JavaScriptにおけるshallow copyとdeep copyの違いを理解する
JavaScriptでオブジェクトをコピーする際に、「shallow copy(浅いコピー)」と「deep copy(深いコピー)」という言葉をよく耳にするかと思います。本記事では、これら二つの違いについて、シンプルな例を用いて分かりやすく説明します。
Shallow Copy(浅いコピー)とは
shallow copy
は、元のオブジェクトのプロパティを1階層だけコピーします。つまり、オブジェクトの最上位にあるプロパティはコピーされますが、ネストされたオブジェクトや配列などの複雑なデータ構造は、参照がコピーされるだけです。
例:Shallow Copyの動作
以下のコードを見てみましょう。
const original = {
name: "Alice",
details: {
age: 25,
city: "Tokyo"
}
};
const shallowCopy = { ...original };
// コピー後に変更してみる
shallowCopy.details.age = 30;
console.log(original.details.age); // 出力: 30
shallowCopy
を作成するためにスプレッド構文({ ...original }
)を使用していますが、details
オブジェクトは参照としてコピーされています。そのため、shallowCopy
でdetails.age
を変更すると、original
のdetails
も影響を受けます。
Shallow Copyを行う方法
- スプレッド構文
{ ...original }
Object.assign({}, original)
これらの方法では、ネストされたオブジェクトは参照のコピーとなるため注意が必要です。
Shallow Copyの注意点
shallow copy
は、オブジェクトの階層が深くなると意図しない動作を引き起こすことがあります。たとえば、複数階層のネストされたオブジェクトをコピーした場合、内部のネストされたオブジェクトは参照のみがコピーされるため、コピーしたつもりでも元のオブジェクトに影響を及ぼしてしまうことがあります。このため、浅いコピーが適しているのは、ネストが少なくシンプルなオブジェクトに限られます。
Deep Copy(深いコピー)とは
deep copy
は、オブジェクトの全ての階層を再帰的にコピーします。これにより、元のオブジェクトとコピーされたオブジェクトは完全に独立し、ネストされたオブジェクトや配列の変更もお互いに影響しません。
例:Deep Copyの動作
以下のコードでdeep copy
を行ってみます。
const original = {
name: "Alice",
details: {
age: 25,
city: "Tokyo"
}
};
const _ = require('lodash');
const deepCopy = _.cloneDeep(original);
// コピー後に変更してみる
deepCopy.details.age = 30;
console.log(original.details.age); // 出力: 25
この例では、lodash
のcloneDeep
を使って深いコピーを行っています。これにより、deepCopy
のdetails
を変更しても、original
には影響がありません。
Deep Copyを行う方法
-
lodash
のcloneDeep
関数- 安全に深いコピーを行うためには、
lodash
などのライブラリを使用するのが一般的です。
- 安全に深いコピーを行うためには、
例えば、lodash
のcloneDeep
を使うと、関数や複雑な構造を含むオブジェクトでも安全に深いコピーを行うことができます。
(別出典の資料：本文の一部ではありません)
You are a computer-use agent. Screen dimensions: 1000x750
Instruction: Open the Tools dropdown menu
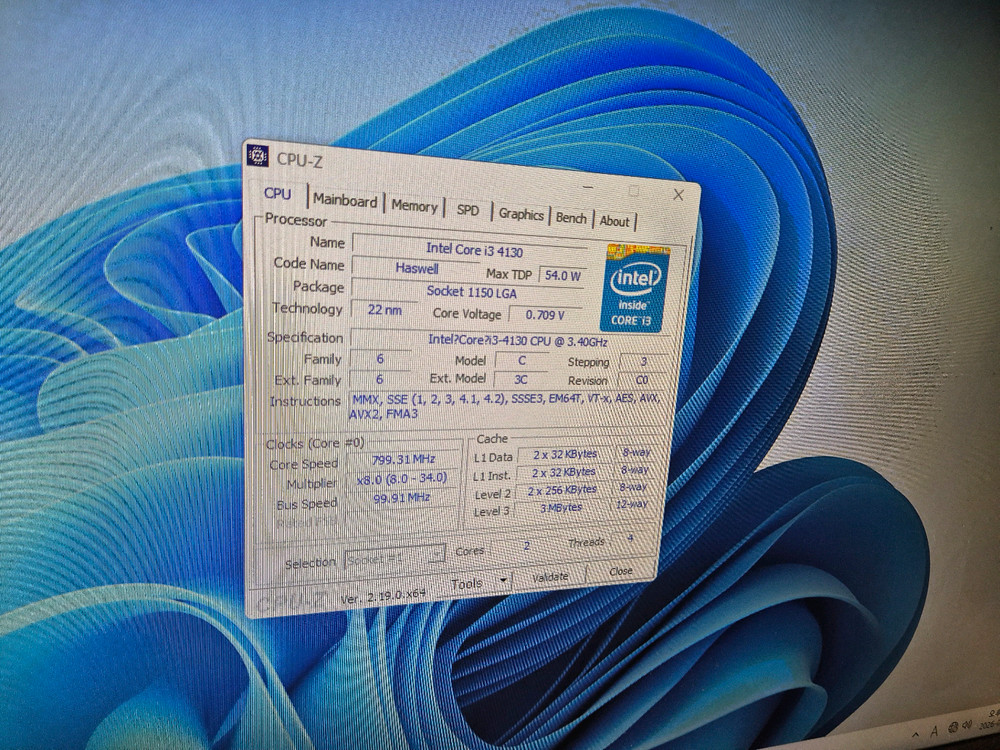pos(469,582)
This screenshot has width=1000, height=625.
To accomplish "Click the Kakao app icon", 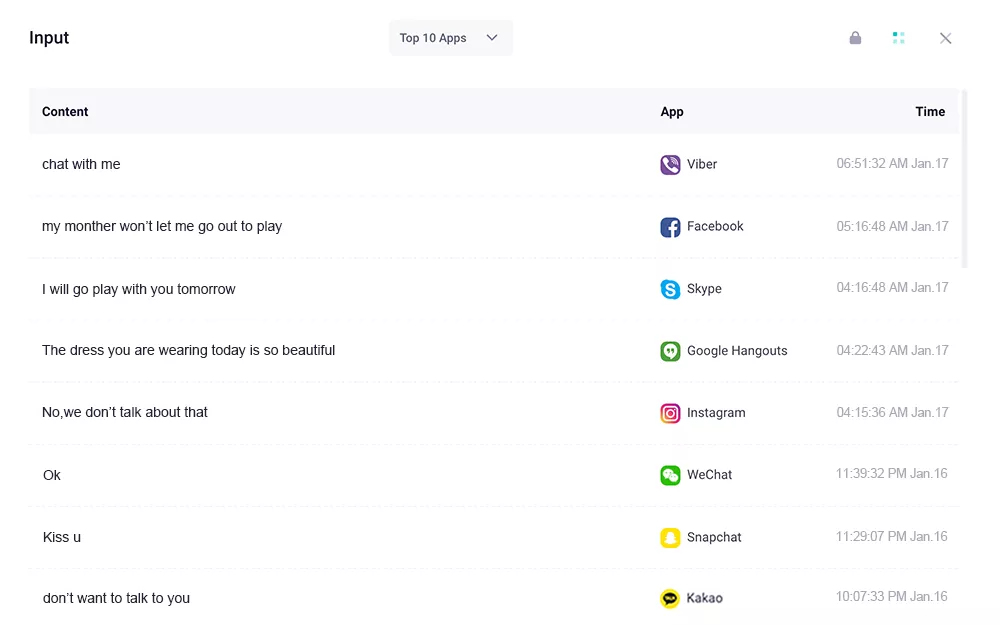I will pos(670,599).
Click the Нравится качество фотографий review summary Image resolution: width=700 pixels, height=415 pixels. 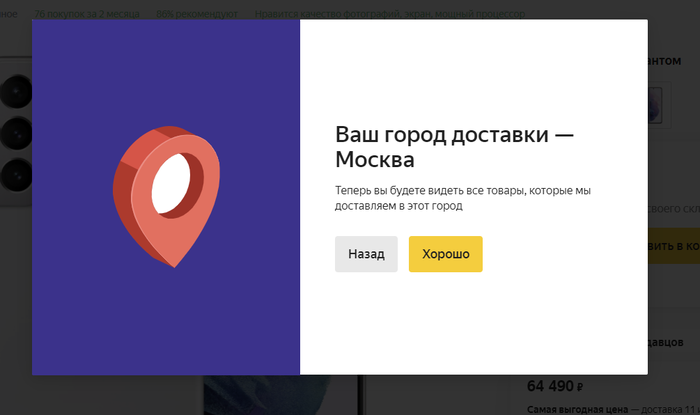point(390,14)
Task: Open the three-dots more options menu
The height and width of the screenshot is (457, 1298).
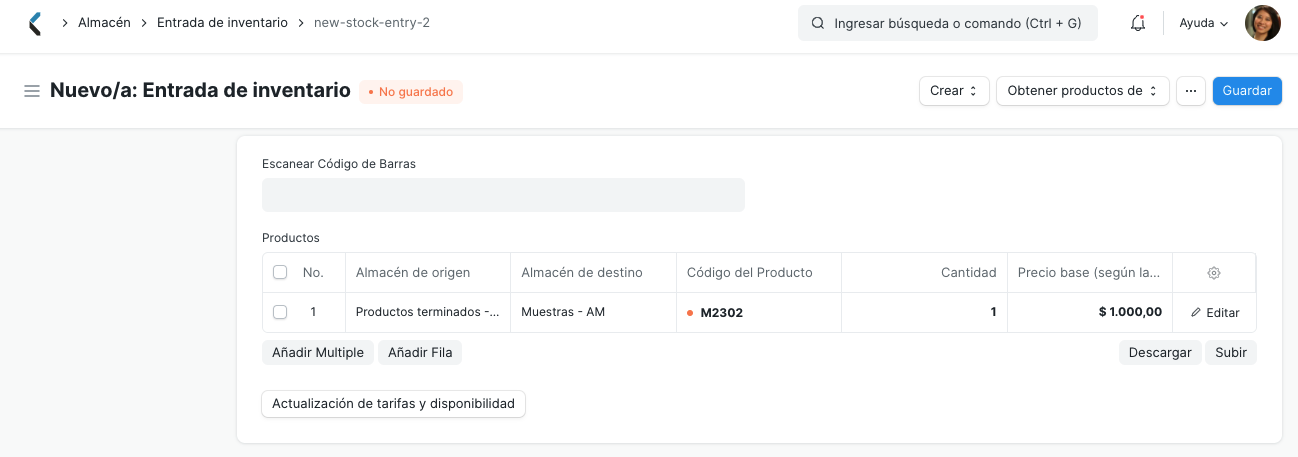Action: tap(1191, 91)
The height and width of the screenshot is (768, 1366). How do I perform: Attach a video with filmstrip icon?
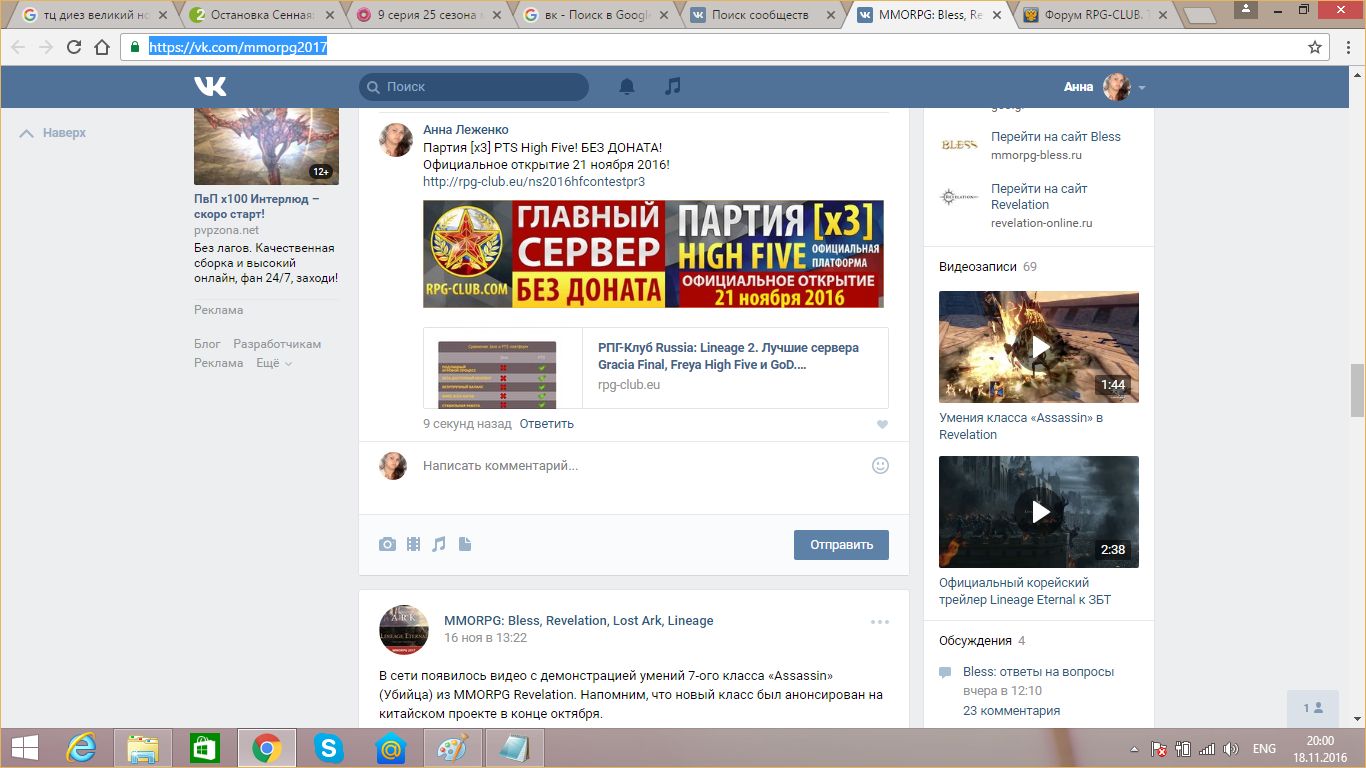pos(413,544)
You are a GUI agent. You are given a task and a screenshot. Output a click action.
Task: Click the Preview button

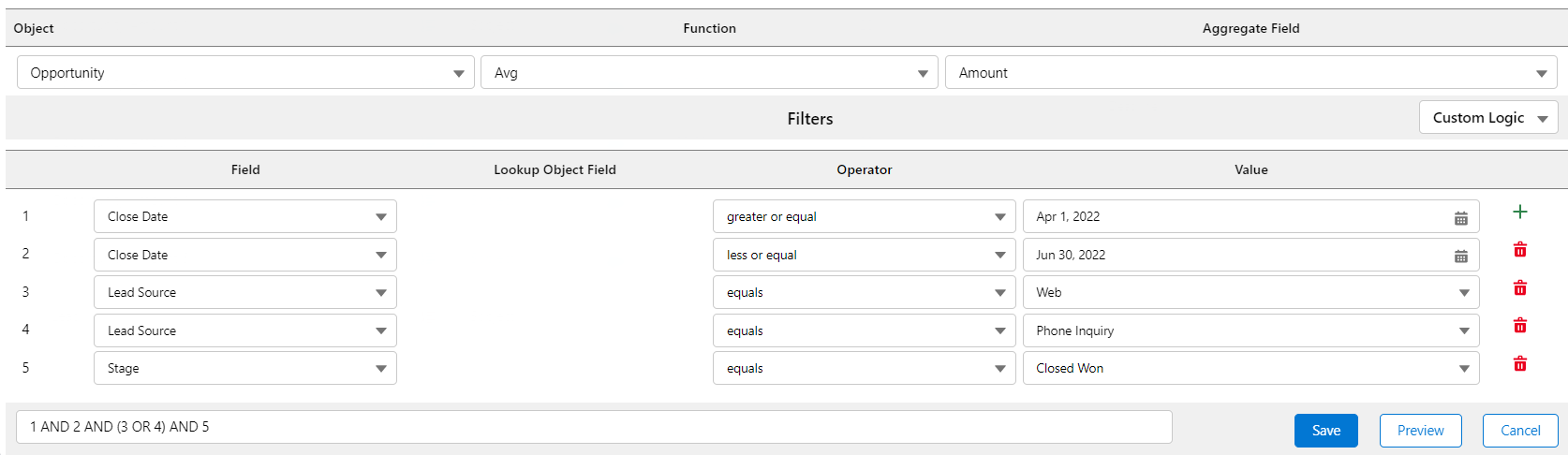pos(1420,431)
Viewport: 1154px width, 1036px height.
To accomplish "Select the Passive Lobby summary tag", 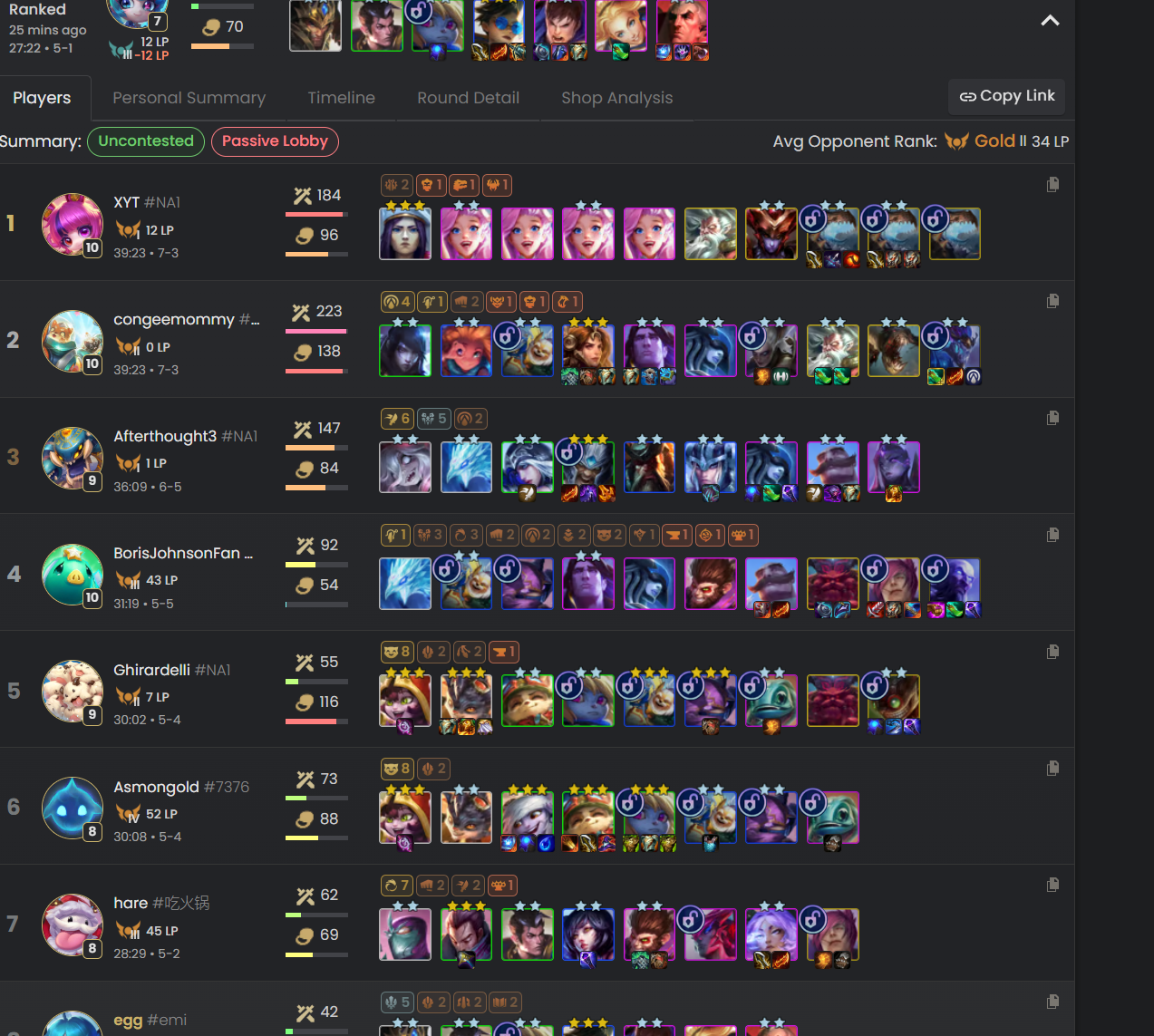I will [x=275, y=141].
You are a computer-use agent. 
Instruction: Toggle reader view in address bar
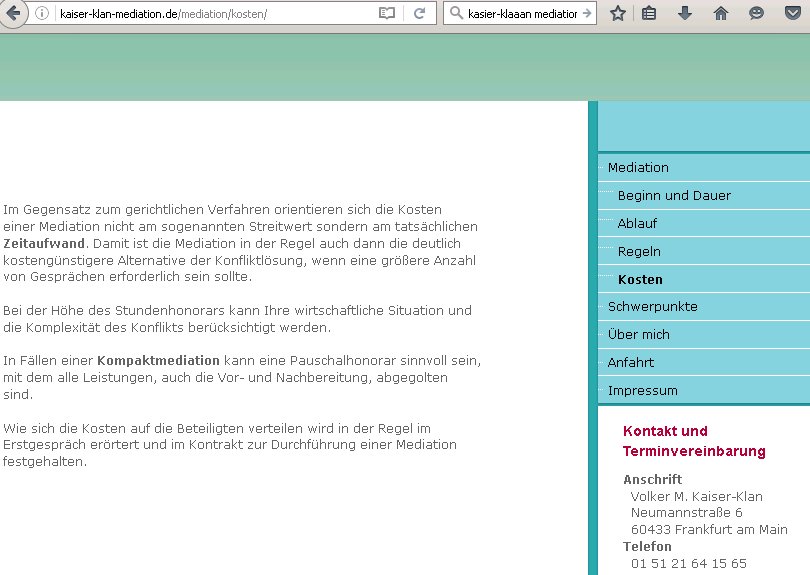tap(387, 14)
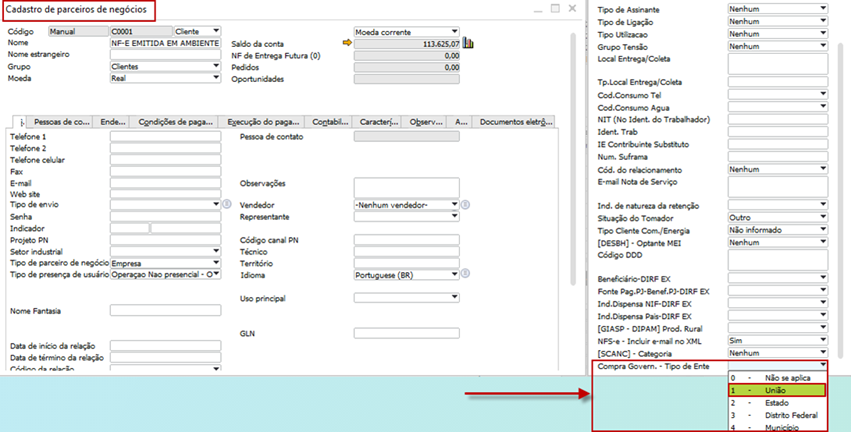
Task: Click the orange arrow beside Saldo da conta
Action: [x=347, y=43]
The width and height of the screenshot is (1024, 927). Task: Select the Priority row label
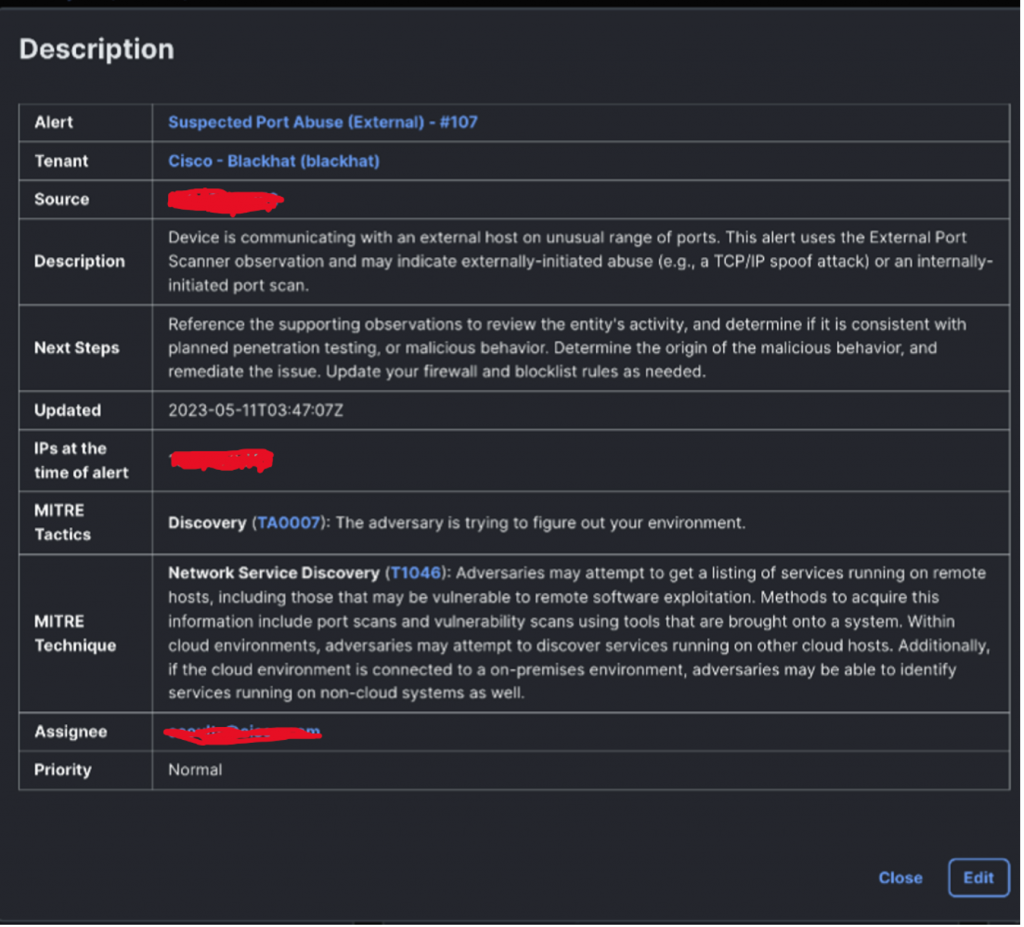click(62, 770)
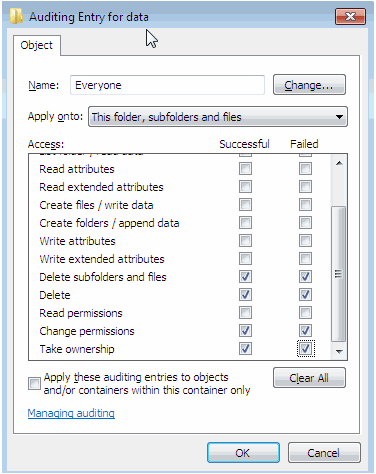Enable apply auditing entries to this container only
Viewport: 376px width, 474px height.
34,384
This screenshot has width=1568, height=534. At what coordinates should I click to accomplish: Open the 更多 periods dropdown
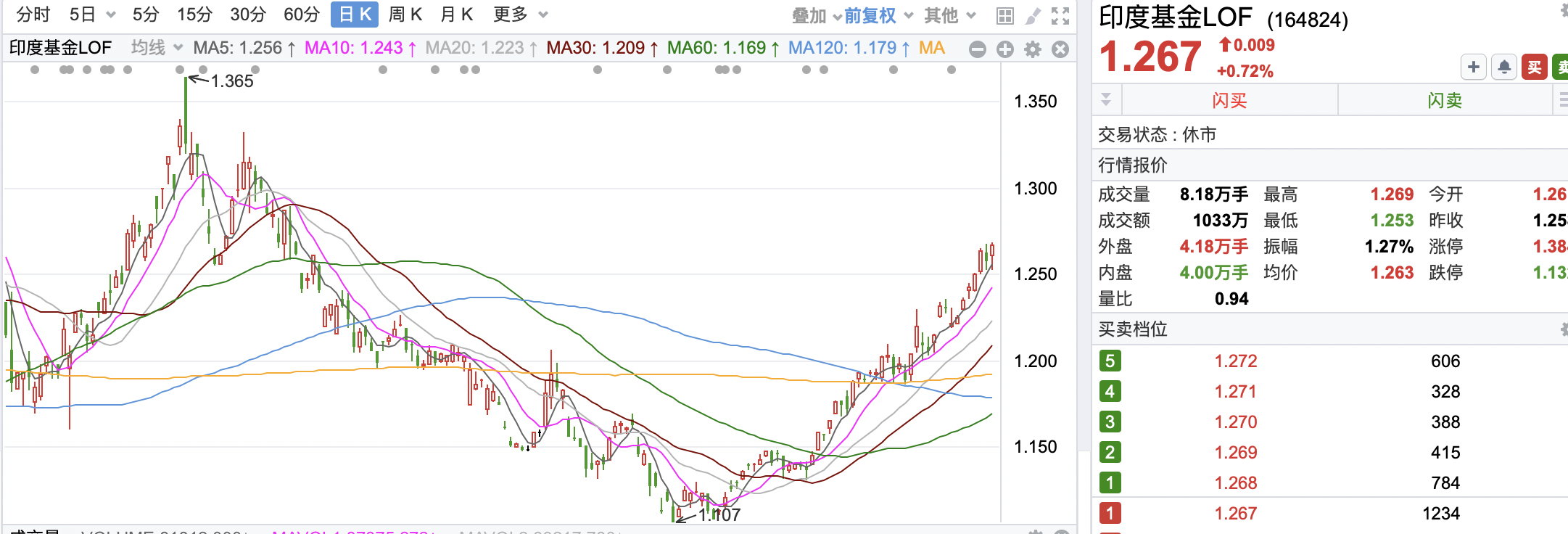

const deepCopy = _.cloneDeep(original);
Deep Copyの注意点
deep copy
は、オブジェクトが非常に大きい場合やネストが深すぎる場合にはパフォーマンスに影響を与えることがあります。特に、再帰的なコピーを行うため、処理コストが高くなる可能性があります。そのため、大規模なデータ構造のコピーには注意が必要です。
単純な変数の代入について
JavaScriptにおいて、基本データ型(プリミティブ型)であるnumber
、string
、boolean
、null
、undefined
などを代入する場合、値そのものがコピーされます。これを「値渡し」と呼びます。そのため、単純な変数の代入においては、コピー後の変更が元の変数に影響を与えることはありません。
一方で、オブジェクトや配列などの複合データ型の場合、参照がコピーされます。これを「参照渡し」と呼びます。この場合、コピーされた変数は同じオブジェクトを指しているため、一方を変更するともう一方にも影響が及びます。
例:単純な変数の代入と参照渡し
let a = 10;
let b = a;
b = 20;
console.log(a); // 出力: 10(プリミティブ型は値渡し)
const obj1 = { value: 10 };
const obj2 = obj1;
obj2.value = 20;
console.log(obj1.value); // 出力: 20(オブジェクトは参照渡し)
この例からもわかるように、基本データ型はコピー時に新しい値が生成されるため安全ですが、オブジェクトや配列などを扱う際には、shallow copy
やdeep copy
を使うことで意図しない変更を防ぐ必要があります。
Shallow CopyとDeep Copyの選択基準
どちらのコピー方法を使うべきかは、次のような基準で考えると良いでしょう。
- ネストの深さが浅く、単純なデータ構造の場合: Shallow Copyで十分です。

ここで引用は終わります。